━━━━━ DATASET ENTRIES

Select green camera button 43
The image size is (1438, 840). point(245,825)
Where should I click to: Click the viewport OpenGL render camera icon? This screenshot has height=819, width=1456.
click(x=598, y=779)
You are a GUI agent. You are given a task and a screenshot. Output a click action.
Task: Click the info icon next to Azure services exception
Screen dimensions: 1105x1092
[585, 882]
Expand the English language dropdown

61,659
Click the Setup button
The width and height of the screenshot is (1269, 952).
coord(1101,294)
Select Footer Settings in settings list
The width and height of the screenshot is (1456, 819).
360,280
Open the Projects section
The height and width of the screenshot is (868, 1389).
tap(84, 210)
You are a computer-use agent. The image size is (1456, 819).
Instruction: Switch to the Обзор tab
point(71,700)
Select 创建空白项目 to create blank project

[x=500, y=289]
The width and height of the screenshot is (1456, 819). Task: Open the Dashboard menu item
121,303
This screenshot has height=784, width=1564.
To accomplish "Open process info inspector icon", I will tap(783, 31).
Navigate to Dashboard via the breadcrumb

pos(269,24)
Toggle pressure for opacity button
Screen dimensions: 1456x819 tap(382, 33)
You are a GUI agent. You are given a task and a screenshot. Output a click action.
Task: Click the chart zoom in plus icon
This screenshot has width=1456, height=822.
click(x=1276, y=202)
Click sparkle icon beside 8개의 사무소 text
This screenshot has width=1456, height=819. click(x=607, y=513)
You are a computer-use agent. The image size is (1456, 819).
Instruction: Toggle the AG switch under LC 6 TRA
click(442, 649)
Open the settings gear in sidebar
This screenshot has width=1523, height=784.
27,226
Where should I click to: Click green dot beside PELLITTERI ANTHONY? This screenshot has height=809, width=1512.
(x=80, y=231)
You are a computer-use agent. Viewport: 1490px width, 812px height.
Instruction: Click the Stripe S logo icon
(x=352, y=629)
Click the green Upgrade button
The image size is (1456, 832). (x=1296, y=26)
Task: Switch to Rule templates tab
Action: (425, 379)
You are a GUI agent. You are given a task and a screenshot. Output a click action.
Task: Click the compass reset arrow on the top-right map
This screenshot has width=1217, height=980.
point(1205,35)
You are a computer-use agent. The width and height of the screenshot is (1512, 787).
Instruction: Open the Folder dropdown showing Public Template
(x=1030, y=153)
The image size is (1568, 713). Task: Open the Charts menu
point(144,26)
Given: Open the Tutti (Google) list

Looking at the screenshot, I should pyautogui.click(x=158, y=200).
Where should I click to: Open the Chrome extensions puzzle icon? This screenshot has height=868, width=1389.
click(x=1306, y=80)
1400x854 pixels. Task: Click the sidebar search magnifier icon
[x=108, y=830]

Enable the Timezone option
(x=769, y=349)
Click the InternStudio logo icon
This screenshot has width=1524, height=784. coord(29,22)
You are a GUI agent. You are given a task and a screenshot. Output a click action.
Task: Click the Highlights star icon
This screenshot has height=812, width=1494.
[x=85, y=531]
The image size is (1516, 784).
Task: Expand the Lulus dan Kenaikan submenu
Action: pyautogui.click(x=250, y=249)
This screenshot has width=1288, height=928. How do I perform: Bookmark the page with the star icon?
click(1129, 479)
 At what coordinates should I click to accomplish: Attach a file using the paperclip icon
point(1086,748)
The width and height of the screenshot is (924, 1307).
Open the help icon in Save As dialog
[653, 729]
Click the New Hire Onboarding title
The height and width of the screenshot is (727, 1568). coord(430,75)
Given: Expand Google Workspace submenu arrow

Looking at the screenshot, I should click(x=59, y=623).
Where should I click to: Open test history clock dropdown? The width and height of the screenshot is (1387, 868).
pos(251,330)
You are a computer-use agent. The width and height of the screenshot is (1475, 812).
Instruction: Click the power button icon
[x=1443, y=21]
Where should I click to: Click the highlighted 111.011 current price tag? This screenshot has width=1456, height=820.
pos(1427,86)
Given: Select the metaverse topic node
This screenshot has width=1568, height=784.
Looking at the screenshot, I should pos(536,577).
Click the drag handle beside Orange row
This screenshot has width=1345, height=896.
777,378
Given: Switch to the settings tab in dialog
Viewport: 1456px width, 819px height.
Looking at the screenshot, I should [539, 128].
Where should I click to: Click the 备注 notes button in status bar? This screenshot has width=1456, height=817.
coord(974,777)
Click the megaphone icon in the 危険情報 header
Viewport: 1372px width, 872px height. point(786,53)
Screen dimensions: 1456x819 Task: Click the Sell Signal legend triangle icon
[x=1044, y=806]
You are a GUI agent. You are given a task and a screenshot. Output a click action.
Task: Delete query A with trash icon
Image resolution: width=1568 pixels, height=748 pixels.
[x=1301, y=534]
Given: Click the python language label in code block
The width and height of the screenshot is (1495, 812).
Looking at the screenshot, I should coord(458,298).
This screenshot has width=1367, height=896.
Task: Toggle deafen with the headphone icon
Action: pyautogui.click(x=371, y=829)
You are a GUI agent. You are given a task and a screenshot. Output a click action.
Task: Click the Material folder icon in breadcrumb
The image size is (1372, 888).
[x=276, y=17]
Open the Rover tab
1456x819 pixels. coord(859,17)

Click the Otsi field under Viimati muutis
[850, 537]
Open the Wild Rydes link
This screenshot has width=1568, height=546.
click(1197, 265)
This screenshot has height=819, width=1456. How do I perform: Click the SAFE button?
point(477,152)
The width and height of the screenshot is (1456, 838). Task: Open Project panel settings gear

━━━━━━━━━━

◆ WHAT NEEDS TO BE DONE ◆
The data must be duplicated exactly, with nothing left out.

◆ OUTPUT BELOW ◆
Select green camera button 43
The image size is (1438, 840). point(245,825)
Where should I click to: Click the viewport OpenGL render camera icon? This screenshot has height=819, width=1456.
click(x=598, y=779)
You are a GUI agent. You are given a task and a screenshot. Output a click action.
Task: Click the info icon next to Azure services exception
Screen dimensions: 1105x1092
[585, 882]
Expand the English language dropdown

61,659
Click the Setup button
The width and height of the screenshot is (1269, 952).
coord(1101,294)
Select Footer Settings in settings list
The width and height of the screenshot is (1456, 819).
360,280
Open the Projects section
The height and width of the screenshot is (868, 1389).
tap(84, 210)
You are a computer-use agent. The image size is (1456, 819).
Instruction: Switch to the Обзор tab
point(71,700)
Select 创建空白项目 to create blank project

[x=500, y=289]
The width and height of the screenshot is (1456, 819). Task: Open the Dashboard menu item
121,303
This screenshot has height=784, width=1564.
To accomplish "Open process info inspector icon", I will tap(783, 31).
Navigate to Dashboard via the breadcrumb

pos(269,24)
Toggle pressure for opacity button
Screen dimensions: 1456x819 tap(382, 33)
You are a GUI agent. You are given a task and a screenshot. Output a click action.
Task: Click the chart zoom in plus icon
This screenshot has width=1456, height=822.
click(x=1276, y=202)
Click sparkle icon beside 8개의 사무소 text
This screenshot has width=1456, height=819. click(x=607, y=513)
You are a computer-use agent. The image size is (1456, 819).
Instruction: Toggle the AG switch under LC 6 TRA
click(442, 649)
Open the settings gear in sidebar
This screenshot has width=1523, height=784.
27,226
Where should I click to: Click green dot beside PELLITTERI ANTHONY? This screenshot has height=809, width=1512.
(x=80, y=231)
You are a computer-use agent. Viewport: 1490px width, 812px height.
Instruction: Click the Stripe S logo icon
(x=352, y=629)
Click the green Upgrade button
The image size is (1456, 832). (x=1296, y=26)
Task: Switch to Rule templates tab
Action: (425, 379)
You are a GUI agent. You are given a task and a screenshot. Output a click action.
Task: Click the compass reset arrow on the top-right map
This screenshot has width=1217, height=980.
point(1205,35)
You are a computer-use agent. The width and height of the screenshot is (1512, 787).
Instruction: Open the Folder dropdown showing Public Template
(x=1030, y=153)
The image size is (1568, 713). Task: Open the Charts menu
point(144,26)
Given: Open the Tutti (Google) list

Looking at the screenshot, I should pyautogui.click(x=158, y=200).
Where should I click to: Open the Chrome extensions puzzle icon? This screenshot has height=868, width=1389.
click(x=1306, y=80)
1400x854 pixels. Task: Click the sidebar search magnifier icon
[x=108, y=830]

Enable the Timezone option
(x=769, y=349)
Click the InternStudio logo icon
This screenshot has width=1524, height=784. coord(29,22)
You are a GUI agent. You are given a task and a screenshot. Output a click action.
Task: Click the Highlights star icon
This screenshot has height=812, width=1494.
[x=85, y=531]
The image size is (1516, 784).
Task: Expand the Lulus dan Kenaikan submenu
Action: pyautogui.click(x=250, y=249)
This screenshot has width=1288, height=928. How do I perform: Bookmark the page with the star icon?
click(1129, 479)
 At what coordinates should I click to accomplish: Attach a file using the paperclip icon
point(1086,748)
The width and height of the screenshot is (924, 1307).
Open the help icon in Save As dialog
[653, 729]
Click the New Hire Onboarding title
The height and width of the screenshot is (727, 1568). coord(430,75)
Given: Expand Google Workspace submenu arrow

Looking at the screenshot, I should click(x=59, y=623).
Where should I click to: Open test history clock dropdown? The width and height of the screenshot is (1387, 868).
pos(251,330)
You are a computer-use agent. The width and height of the screenshot is (1475, 812).
Instruction: Click the power button icon
[x=1443, y=21]
Where should I click to: Click the highlighted 111.011 current price tag? This screenshot has width=1456, height=820.
pos(1427,86)
Given: Select the metaverse topic node
This screenshot has width=1568, height=784.
Looking at the screenshot, I should pos(536,577).
Click the drag handle beside Orange row
This screenshot has width=1345, height=896.
777,378
Given: Switch to the settings tab in dialog
Viewport: 1456px width, 819px height.
Looking at the screenshot, I should [539, 128].
Where should I click to: Click the 备注 notes button in status bar? This screenshot has width=1456, height=817.
coord(974,777)
Click the megaphone icon in the 危険情報 header
Viewport: 1372px width, 872px height. point(786,53)
Screen dimensions: 1456x819 Task: Click the Sell Signal legend triangle icon
[x=1044, y=806]
You are a GUI agent. You are given a task and a screenshot. Output a click action.
Task: Delete query A with trash icon
Image resolution: width=1568 pixels, height=748 pixels.
[x=1301, y=534]
Given: Click the python language label in code block
The width and height of the screenshot is (1495, 812).
Looking at the screenshot, I should coord(458,298).
This screenshot has width=1367, height=896.
Task: Toggle deafen with the headphone icon
Action: pyautogui.click(x=371, y=829)
You are a GUI agent. You are given a task and a screenshot. Output a click action.
Task: Click the Material folder icon in breadcrumb
The image size is (1372, 888).
[x=276, y=17]
Open the Rover tab
1456x819 pixels. coord(859,17)

Click the Otsi field under Viimati muutis
[850, 537]
Open the Wild Rydes link
This screenshot has width=1568, height=546.
click(1197, 265)
This screenshot has height=819, width=1456. How do I perform: Click the SAFE button?
point(477,152)
The width and height of the screenshot is (1456, 838). Task: Open Project panel settings gear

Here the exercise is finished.